As filed with the Securities and Exchange Commission on October 4, 2021
Registration No. 333-221458
UNITED STATES
SECURITIES AND EXCHANGE COMMISSION
Washington, D.C. 20549
Post-Effective Amendment No. 1 to Form S–8 Registration Statement No. 333-221458
UNDER
THE SECURITIES ACT OF 1933
TREMONT MORTGAGE TRUST
(by: Seven Hills Realty Trust, as successor by merger to Tremont Mortgage Trust)
(Exact name of registrant as specified in its charter)
Maryland (Tremont Mortgage Trust) | 82-1719041 (Tremont Mortgage Trust) | |
Maryland (Seven Hills Realty Trust) | 20-4649929 (Seven Hills Realty Trust) | |
(State or other jurisdiction of | (I.R.S. employer | |
incorporation or organization) | identification no.) |
c/o Seven Hills Realty Trust
Two Newton Place
255 Washington Street, Suite 300,
Newton, Massachusetts 02458
(Address of principal executive office, including zip code)
Tremont Mortgage Trust
2017 Equity Compensation Plan
(Full title of the plans)
Thomas
J. Lorenzini
President
Seven Hills Realty Trust
Two Newton Place
255 Washington Street, Suite 300,
Newton, Massachusetts 02458
(617) 332-9530
(Name, address, including zip code, and telephone
number, including area code, of agent for service for
Seven Hills Realty Trust, as successor by merger to Tremont Mortgage Trust)
Copy to:
Lindsey A. Getz
Sullivan & Worcester LLP
One Post Office Square
Boston, Massachusetts 02109
(617) 338-2800
Indicate by check mark whether the registrant is a large accelerated filer, an accelerated filer, a non-accelerated filer, a smaller reporting company, or an emerging growth company.
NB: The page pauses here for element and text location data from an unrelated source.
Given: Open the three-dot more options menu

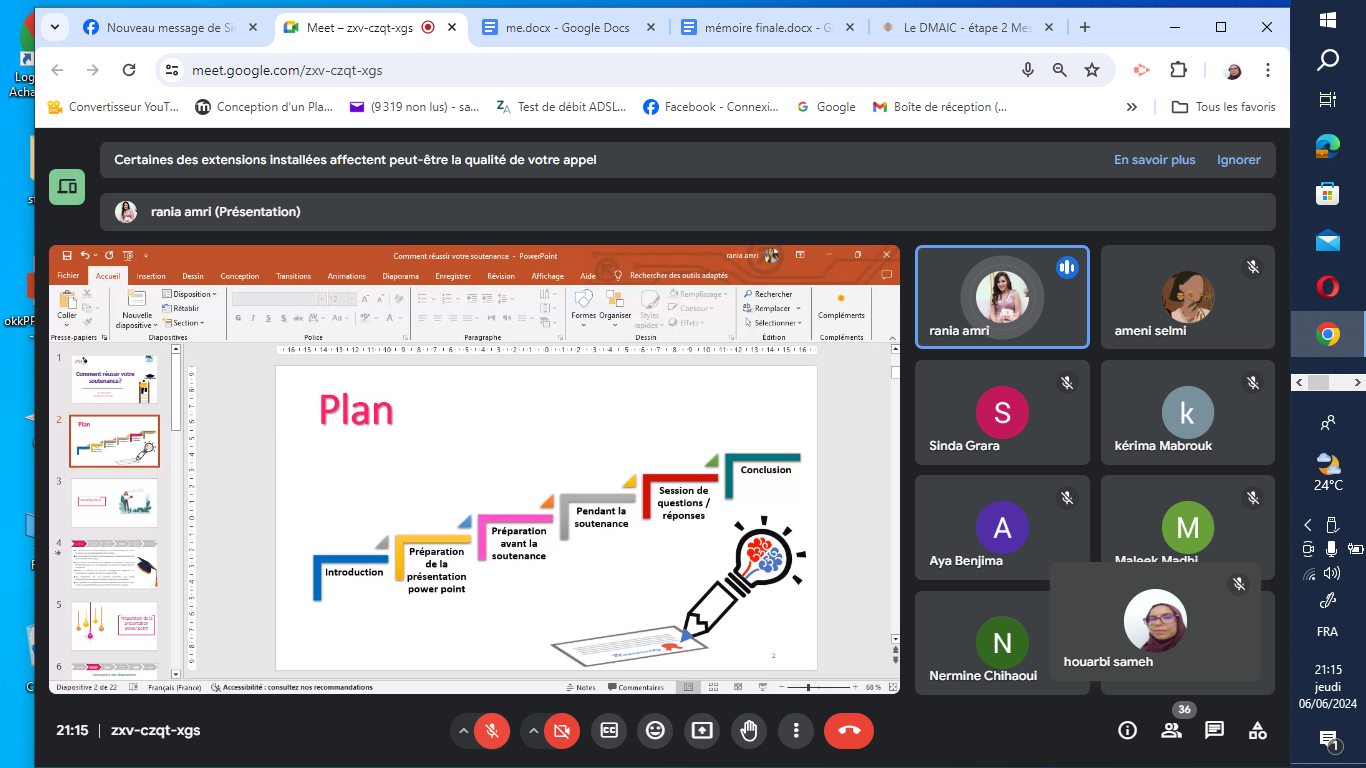Looking at the screenshot, I should point(796,731).
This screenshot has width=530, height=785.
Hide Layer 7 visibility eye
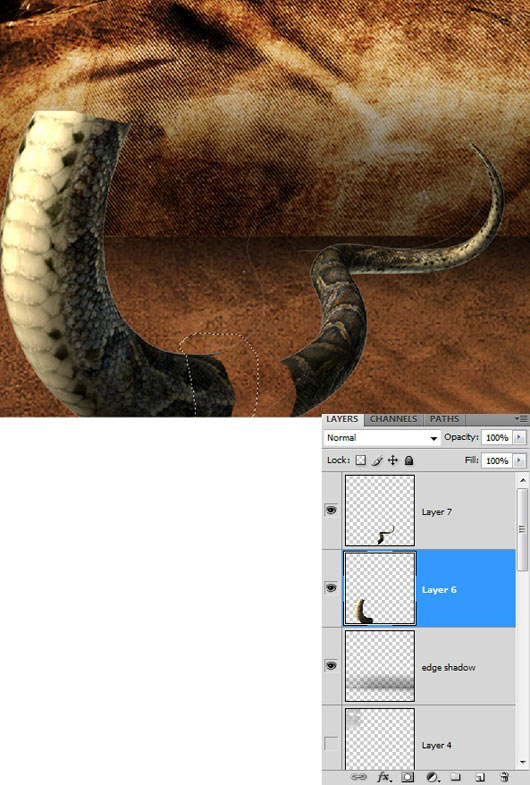[x=331, y=510]
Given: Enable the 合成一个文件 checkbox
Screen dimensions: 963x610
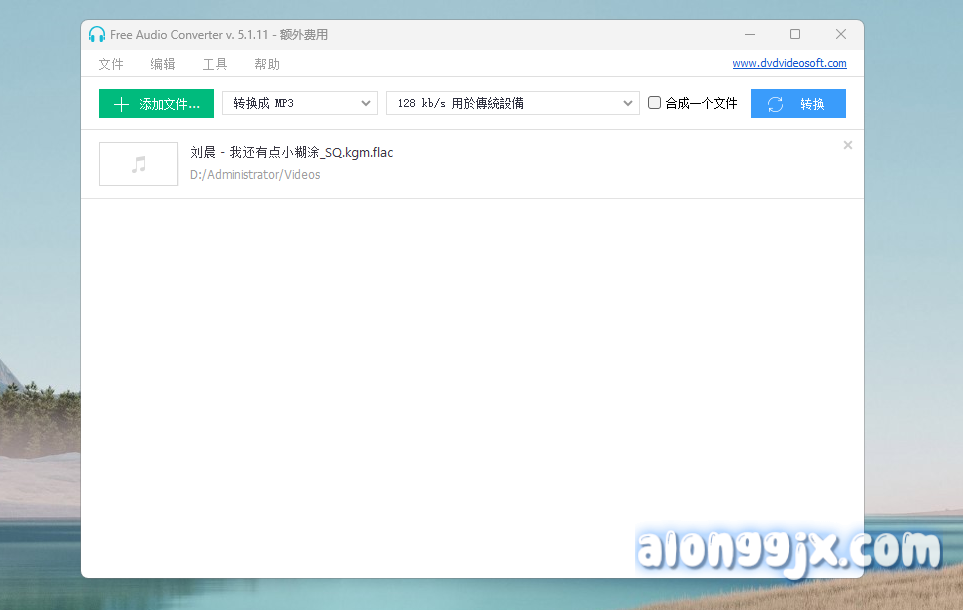Looking at the screenshot, I should tap(655, 103).
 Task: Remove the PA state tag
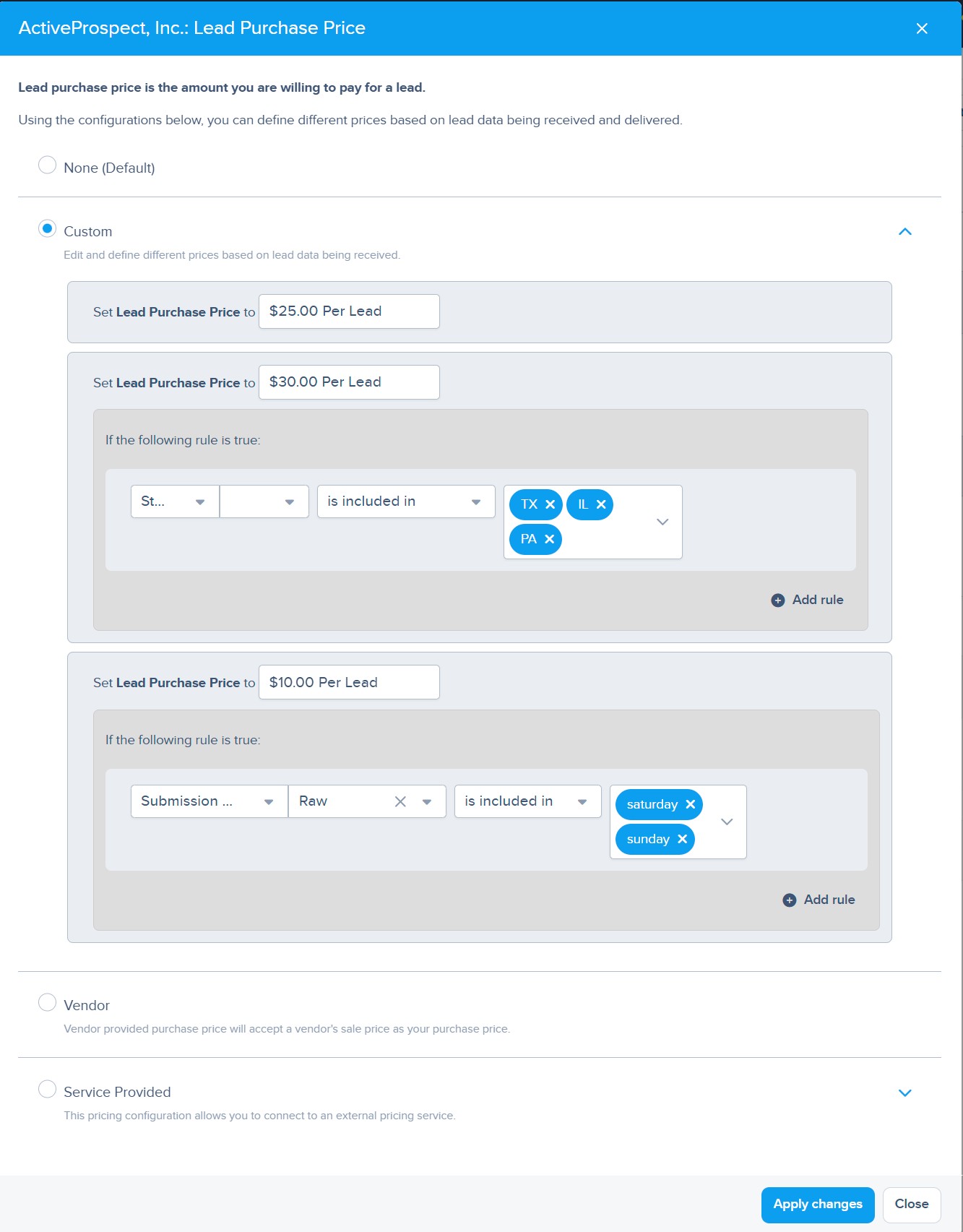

See the definitions of “large accelerated filer,” “accelerated filer,” “smaller reporting company,” and “emerging growth company” in Rule 12b-2 of the Exchange Act.
Large accelerated filer ¨ | Accelerated filer ¨ |
Non-accelerated filer x | Smaller reporting company x |
Emerging growth company x |
If an emerging growth company, indicate by check mark if the registrant has elected not to use the extended transition period for complying with any new or revised financial accounting standards provided pursuant to Section 7(a)(2)(B) of the Securities Act. ¨
DEREGISTRATION OF SECURITIES
This post-effective amendment relates to the Registration Statement No. 333-221458, filed by Tremont Mortgage Trust (the “Registrant”) on Form S-8 (the “Registration Statement”) with the Securities and Exchange Commission on November 9, 2017, registering 232,500 common shares of beneficial interest, $0.01 per share, of the Registrant issuable under the Tremont Mortgage Trust 2017 Equity Compensation Plan.
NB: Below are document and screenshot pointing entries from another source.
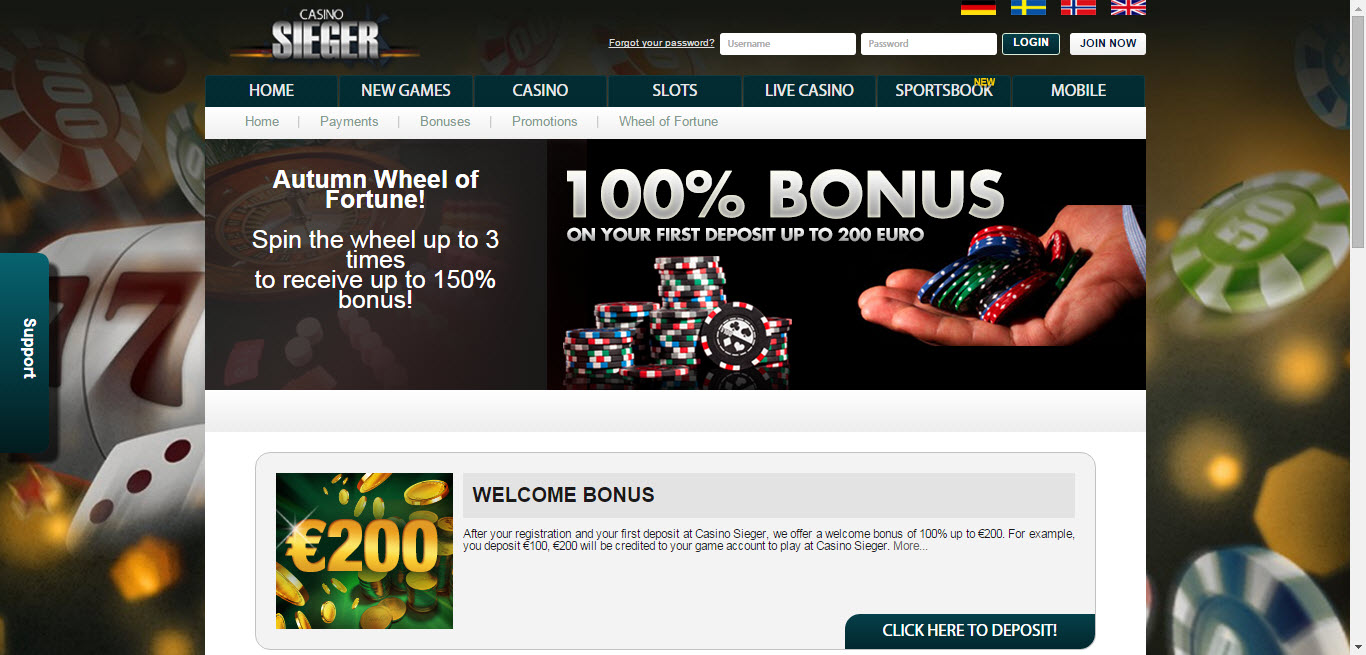Click Forgot your password link
This screenshot has width=1366, height=655.
(661, 43)
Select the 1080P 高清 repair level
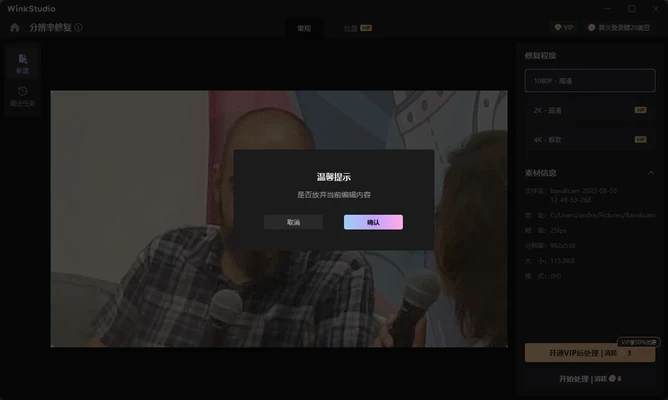 (x=590, y=81)
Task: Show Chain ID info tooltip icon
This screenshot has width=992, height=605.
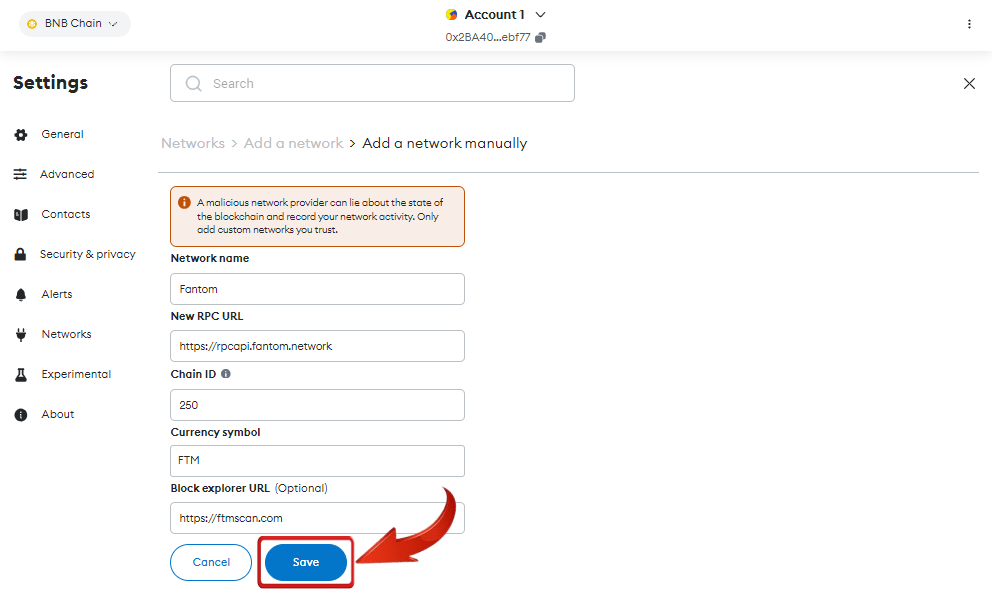Action: [x=226, y=374]
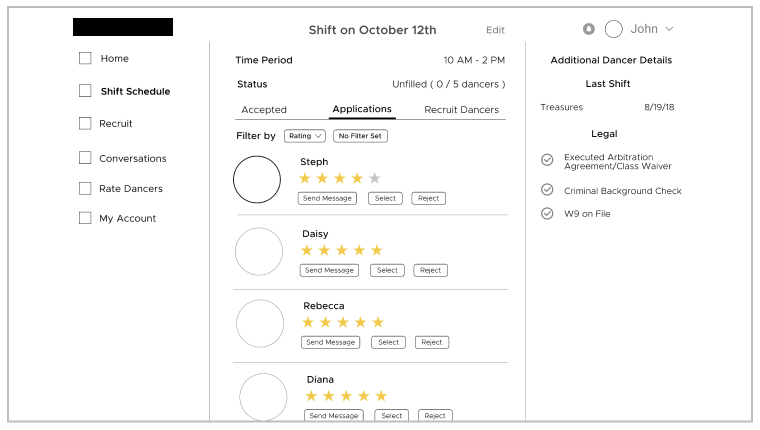
Task: Switch to the Recruit Dancers tab
Action: coord(461,110)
Effective September 30, 2021, pursuant to the Agreement and Plan of Merger, dated as of April 26, 2021, by and between RMR Mortgage Trust (“RMRM”) and the Registrant, the Registrant merged with and into RMRM with RMRM as the surviving entity in the merger (the “Merger”). Following the Merger, RMRM changed its name to Seven Hills Realty Trust.
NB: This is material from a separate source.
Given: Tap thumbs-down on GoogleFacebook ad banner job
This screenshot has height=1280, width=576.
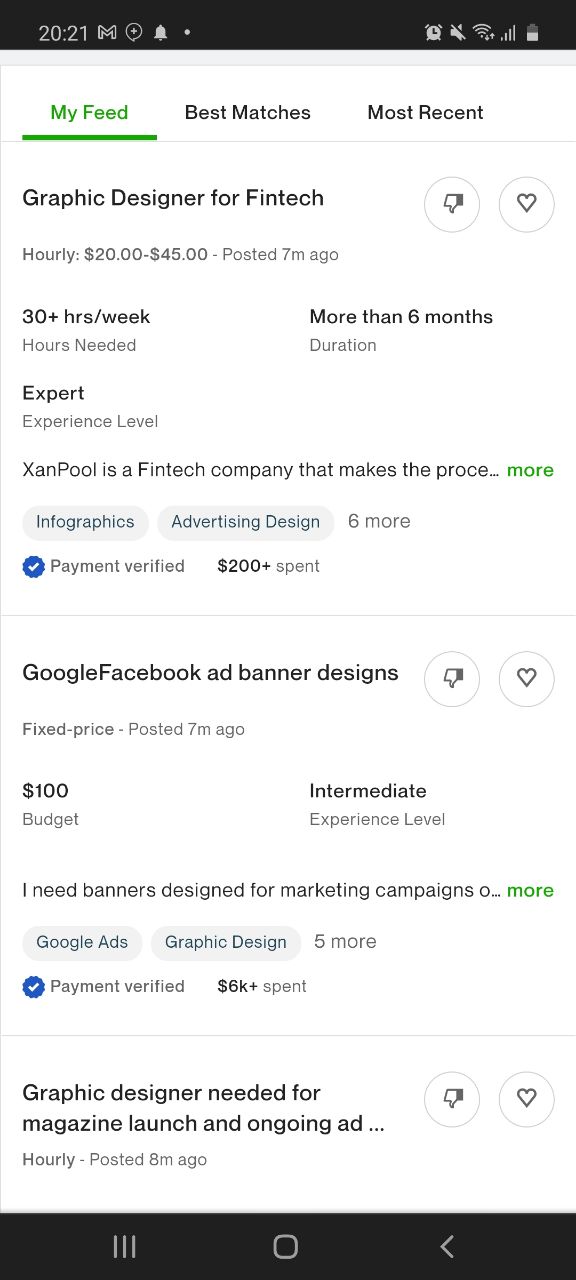Looking at the screenshot, I should (x=452, y=679).
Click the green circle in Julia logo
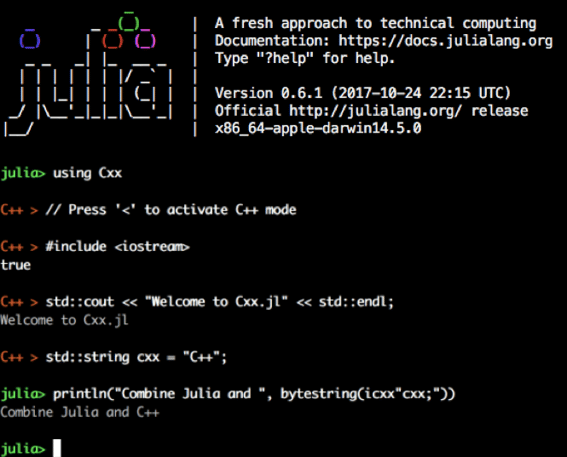The image size is (567, 457). [x=129, y=22]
In connection with the Merger, the offerings pursuant to the Registration Statement have been terminated. The Registrant hereby removes from registration any of the securities of the Registrant registered under the Registration Statement that remain unsold under the Registration Statement as of the filing date of this Post-Effective Amendment No. 1.
SIGNATURES
Pursuant to the requirements of the Securities Act of 1933, the Registrant certifies that it has reasonable grounds to believe that it meets all of the requirements for filing on Form S-8 and has duly caused this Post-Effective Amendment No. 1 to the Registration Statement to be signed on its behalf by the undersigned, thereunto duly authorized, in the City of Newton, Commonwealth of Massachusetts, on October 4, 2021.
TREMONT MORTGAGE TRUST | ||
By: SEVEN HILLS REALTY TRUST (formerly
known as RMR Mortgage Trust) as successor by merger to Tremont Mortgage Trust | ||
By: | /s/ Thomas J. Lorenzini | |
Thomas J. Lorenzini | ||
President |
No other person is required to sign this Post-Effective Amendment in reliance upon Rule 478 under the Securities Act of 1933, as amended.